A common pattern with a map is to check if a key exists and then act on the value only if it does, consider:

if(!map.containsKey(key)) {
  map.put(key, new DefaultValue());
}
return map.get(key);

However this is generally considered poor, as it requires two map lookups, where this alternative only requires one:

Value result = map.get(key);
if(result == null) 
{
  result = new DefaultValue();
  map.put(key,result);
}
return result;

Yet this second implementation has it's own problems. In addition to being less concise and readable, it's potentially incorrect, as it cannot differentiate between the case where the key does not exist and where the key exists but maps explicitly to null. In individual cases of course we can create external invariants that the map will not contain null values, however in general we cannot rely on this second pattern, needing to fall back to the less efficient implementation.

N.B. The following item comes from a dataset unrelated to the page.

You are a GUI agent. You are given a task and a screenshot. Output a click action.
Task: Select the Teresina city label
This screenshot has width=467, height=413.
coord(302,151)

But why does the first implementation need to be less efficient? HashMap's .containsKey() looks like this:

public boolean containsKey(Object key) {
  return getEntry(key) != null;
}

And Guava's ImmutableMap.containsKey() similarly is:

public boolean containsKey(@Nullable Object key) {
  return get(key) != null;
}

Since these calls go through all the work of doing a .get(), what is the disadvantage of caching the result of this call, and then short-circuting a successive call to .get() for the same key? It seems like the cost is a single pointer, yet the benefit would mean the "right" way to implement such a pattern is also the "efficient" way to do so.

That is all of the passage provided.